Job: Which distance metric is set for the vector index in the vector similarity search text below?

Passage provided:
- - -
Vector Similarity Search

Vector Embeddings Basics

-- Store document with vector embedding
INSERT INTO documents {
    title: "Machine Learning Basics",
    content: "Introduction to ML concepts...",
    vector: [0.23, 0.45, 0.67, 0.12, 0.89, ...],  // 768-dim embedding
    created_at: NOW()
};

-- Create vector index
CREATE INDEX vector_idx ON documents (vector)
OPTIONS {
    type: "vector",
    dimensions: 768,
    metric: "cosine",
    algorithm: "hnsw",
    ef_construction: 200,
    m: 16
};

K-Nearest Neighbors Search

-- Find similar documents
LET query_vector = [0.25, 0.43, 0.65, 0.15, 0.87, ...]

FOR doc IN documents
    LET similarity = COSINE_SIMILARITY(doc.vector, query_vector)
    SORT similarity DESC
    LIMIT 10
    RETURN {
        title: doc.title,
        similarity: similarity,
        content: SUBSTRING(doc.content, 0, 200)
    };

-- Using vector index for faster search
FOR doc IN documents
    VECTOR_SEARCH(doc.vector, query_vector, 10)
    RETURN {
        title: doc.title,
        distance: VECTOR_DISTANCE(doc.vector, query_vector, "cosine"),
        content: doc.content
    };

Similarity Metrics

-- Cosine similarity (normalized dot product)
- - -
Supplied information:
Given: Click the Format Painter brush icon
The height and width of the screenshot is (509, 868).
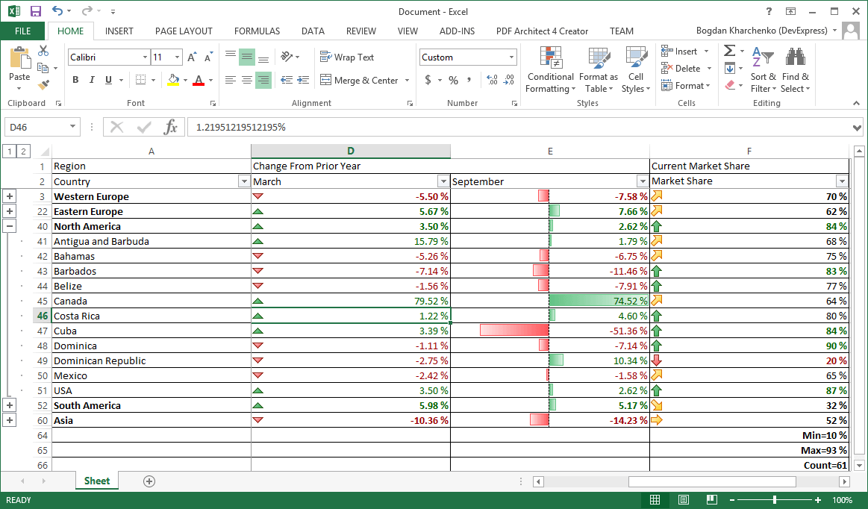Looking at the screenshot, I should coord(43,84).

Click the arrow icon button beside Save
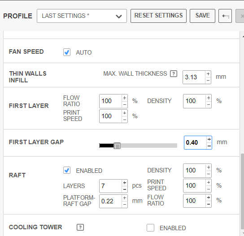pyautogui.click(x=225, y=16)
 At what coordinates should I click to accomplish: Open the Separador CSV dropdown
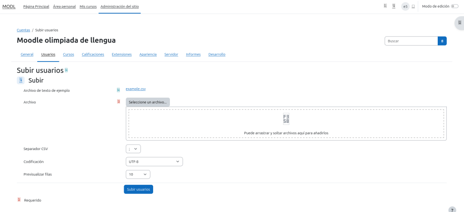coord(133,149)
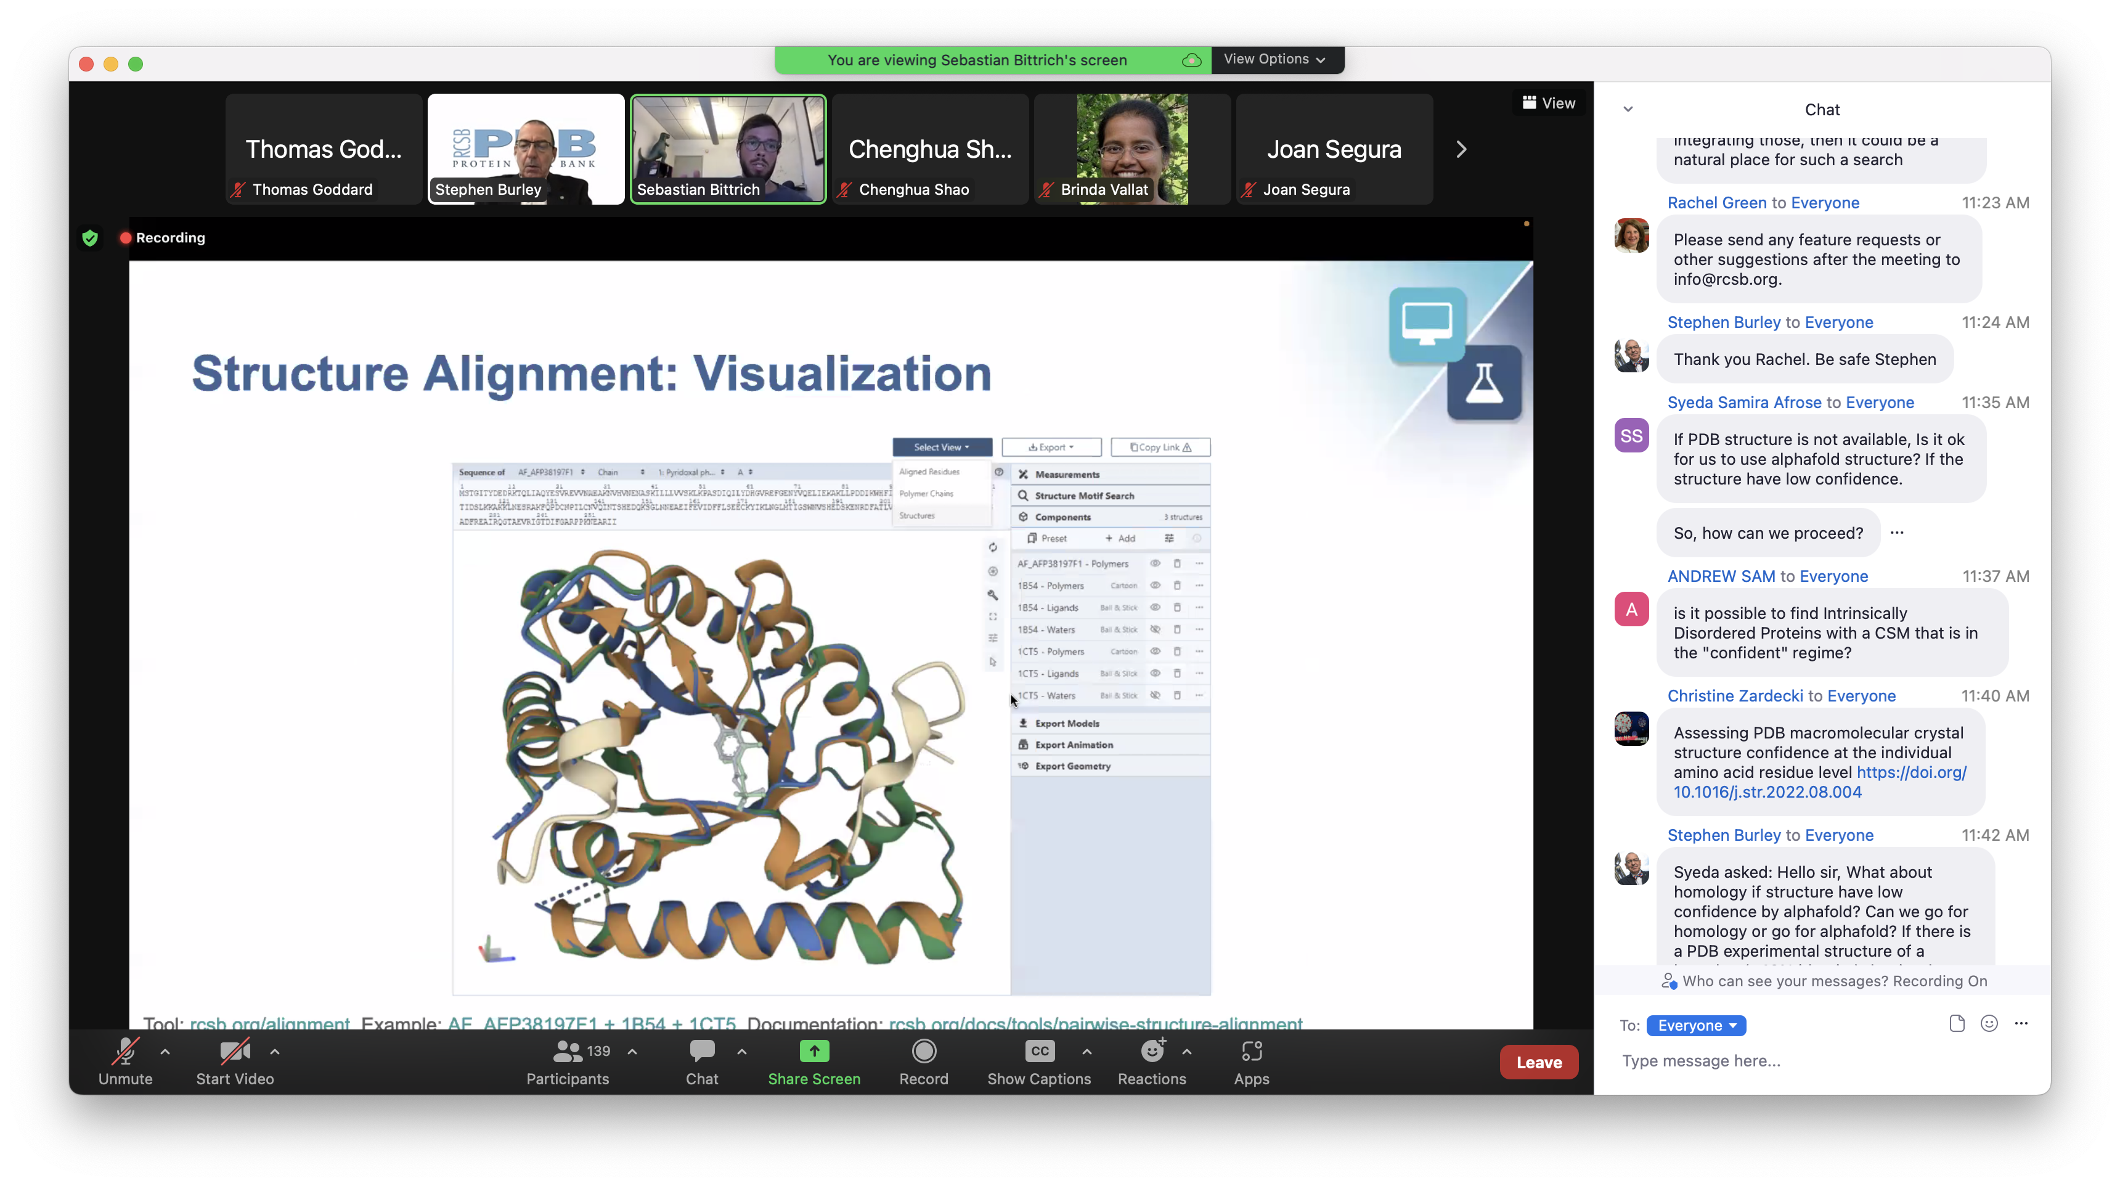Click the green Share Screen icon
Image resolution: width=2120 pixels, height=1186 pixels.
pyautogui.click(x=814, y=1051)
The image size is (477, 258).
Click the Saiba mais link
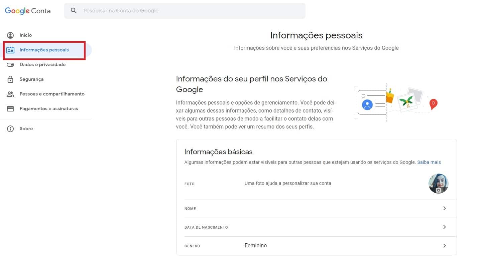pyautogui.click(x=429, y=162)
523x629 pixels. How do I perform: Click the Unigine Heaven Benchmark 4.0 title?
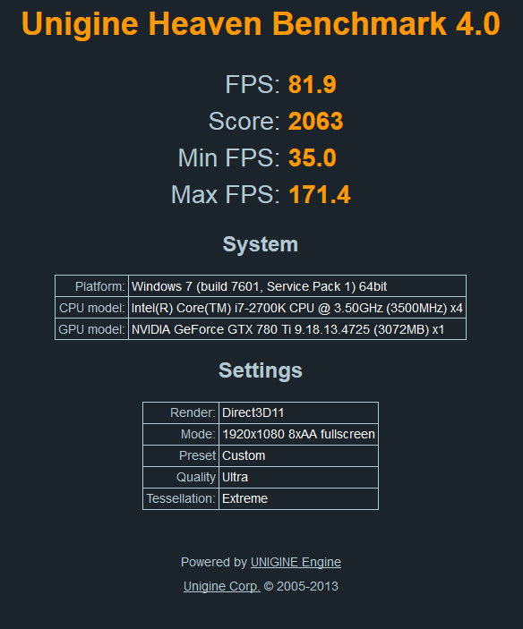point(261,23)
- - -
Exercise answer: The index uses the cosine metric.